Data-Path:
Data-Path is all about the flow of data from instruction memory to registers, ALU, Data memory, Program counter and the other components of hardware where appropriate data needs to go. Consider our 16 bit processor. We have a 16 bit ISA. The ISA says, the length of our every instructions will be 16 bit. And also says that we will have 3 type of instructions.
- R-type
| Opcode | rs | rt | Rd |
| 4 bit | 4 bit | 4 bit | 4 bit |
- I-type
| Opcode | rs | rt | Immediate |
| 4 bit | 4 bit | 4 bit | 4 bit |
- J-type
| Opcode | Target Address |
| 4 bit | 12 bit |
R-Type Data Path:
Instructions will be 16 bit. Bit 12:15 will be Opcode, 8:11 will be rs (source register 1 for ALU). Our ALU will get its 1st input from rs. Bit 4:7 will be rt (Source register 2 for ALU). rt is the 2nd input for ALU. ALU does operation with these two input data. We will see it later. Bit 0:3 will be rd. rd is the destination register. After doing operations ALU generates a valid result. We need to store this result. rd is the register address in Register file where the results will be stored. Now things will be clear when we will see a demonstration of R-type instruction’s data flow. We will pick randomly one R-Type instruction. For example we have picked addition operation. Suppose we will do:
add $s1 $t0 $s2
Arrange this instruction according to our ISA R-Type. This instruction says, add the value of $to and $s2. Then store the result in $s1. So here, rs = $t0, rt = $s2 and rd = $s1. According to our ISA, instruction should look like:
| Opcode (4 bit) | rs (4 bit) | rt (4 bit) | Rd (4 bit) |
| add | $t0 | $s2 | $s1 |
We have already decided what would be opcode for add, what would be the register number for $to, $s2, $s1 in our ISA.

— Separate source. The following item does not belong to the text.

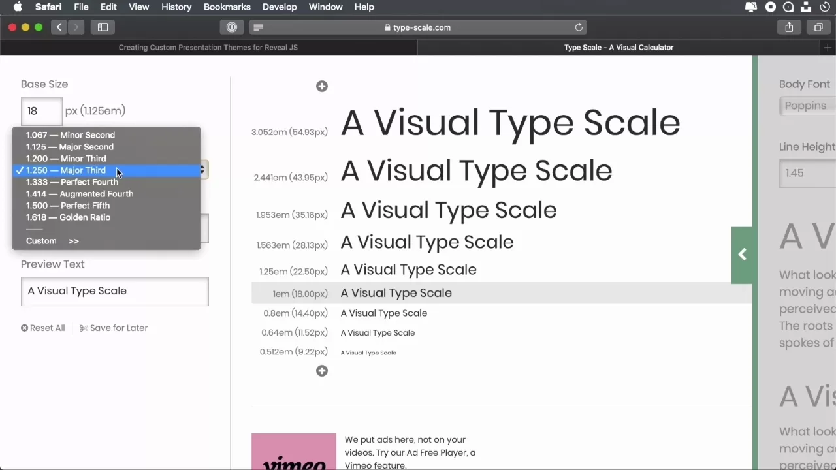Open the Bookmarks menu
Image resolution: width=836 pixels, height=470 pixels.
tap(227, 7)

From these tables, write down the value of each field and convert into binary form.
| Opcode (4 bit) 12:15 | rs (4 bit) 8:11 | rt (4 bit) 4:7 | Rd (4 bit) 0:3 |
| add | $t0 | $s2 | $s1 |
| 0000 | 0001 | 0111 | 0110 |
So, the instruction to be loaded in Instruction memory is “0000000101110110” for addition operation. For experimenting in logisim, we need to load the hex form of this instruction, which is “0176”. Let’s see, how the data is flowing –
Look at the picture above. We have loaded the instruction 0176 to instruction memory. So as we said, output of IM giving us the binary form of 0176.

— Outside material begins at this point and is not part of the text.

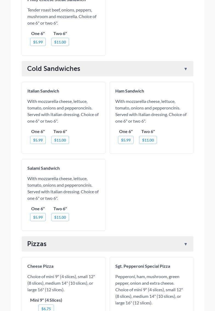Choose $5.99 One 6" Philly Cheese Steak
Image resolution: width=215 pixels, height=311 pixels.
38,42
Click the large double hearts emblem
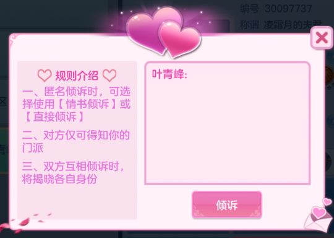This screenshot has width=334, height=238. click(x=163, y=32)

Bit 12:15 is opcode. Which is 0000. It will go to the input of Control unit later. Bit 8:11 is rs. So, we have connected bit 8:11 to rs pin of register file. What it is doing is, taking the value of register rs ($t0 / 0001) and the value is coming out through “Data rs” pin as Input of ALU (pin A of ALU). Bit 4:7 is rt. rt is the register no of $s2. rt goes to the input of “rt pin” and it takes the value of $s2 register from register file. The value comes out through “Data rt” pin into a mux. Now this value supposed to go as 2nd input (ALU B pin). To do so, make mux select bit (ALUSrc = 0). Now ALU has got its two input. ALUOp = 000 does addition operation. Result of addition goes out through “result pin”. Our next task is to store this result in register $s1. Bit 0:3 is the address of $s1/rd. So connect bit 0:3 into rd pin of register file. It will select the desired register in register file. Now the last piece of puzzle is to bringing the result for “data” pin from ALU. So, the result coming out from the result pin goes into a mux. Make the mux select bit MemRead = 0 and then the result goes into another mux. Make shift = 0. Now result goes into “Data” pin of register file. rd is already selected. When the clock pulse is clicked, the result of $t0+$s2 will be stored in $s1. All R-type operations in our table will follow the same data path. Just need to change ALU operation when needed. After finishing execution of this instruction, PC should go for next instruction. So, pc will be PC+1 in our case. Yellow portion in the picture describes how the pc goes to the next instruction. We have to make Branch = 0 for that.
I-Type Data Path:
First of all, pick a random instruction from I-type instruction. Suppose we want to do:
addi $s1 $t1 4
What this instruction will do is, Send the value stored in register $t1 to ALU as ALU input A, Send 4 as ALU input B. Then add those and store the result in $s1 register. Like previous one, arrange the instruction according to I-type instruction model.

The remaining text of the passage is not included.